What are third-party entities?
Third-party entities are sometimes required by notices, permits or other laws outside the Heavy Vehicle National Law (HVNL) to provide approval, or to be consulted, if vehicle movement exceeds certain mass or dimension limits.
Examples of third parties requiring consultation and/or approval include:
- Police – Oversize heavy vehicle movements may require police escorts and/or traffic diversion.
- Rail infrastructure managers – The movement of oversize or overmass heavy vehicles across level crossings/rail bridges or restricted access vehicles near rail infrastructure may create risks that need to be managed.
- Roadwork controllers – Heavy vehicle movements through work sites may need to be coordinated to ensure the site is free from obstructions.
- Tunnel operators – May need to be contacted to coordinate moves and ensure any special requirements are understood and complied with.
- Utilities – Restricted access vehicles may have adverse effects on utilities’ infrastructure with over-height vehicles and telecommunications/powerlines being a common concern.
What may trigger a third-party requirement?
When a vehicle movement exceeds certain mass or dimension limits, third-party providers may need to:
- be notified of the movement
- assess the proposed route for suitability of the movement
- provide approval, which may impose conditions, for the movement to occur either over or under assets that they own (in most cases there is a legislated requirement for operators to seek this approval).

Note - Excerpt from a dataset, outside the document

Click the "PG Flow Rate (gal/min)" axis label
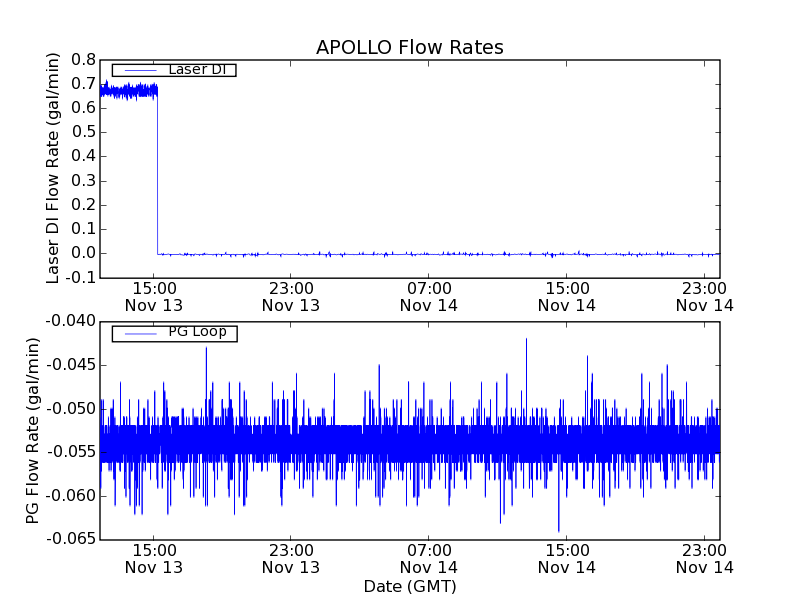Viewport: 800px width, 600px height. (34, 430)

Do I need third-party approval?
If an operator is aware of the requirement for third-party approval before an access application is submitted, the operator must obtain approval prior to, or during, the application process. Third party approval is a requirement for access permits.
The National Heavy Vehicle Regulator (NHVR) will notify an applicant when consultation and/or approval from a third party is required. The applicant is then responsible to consult and/or obtain consent. The NHVR must be satisfied that third party consent has been obtained, and may at its own discretion require proof of such consents before a permit is issued, or obtained as part of a permit condition.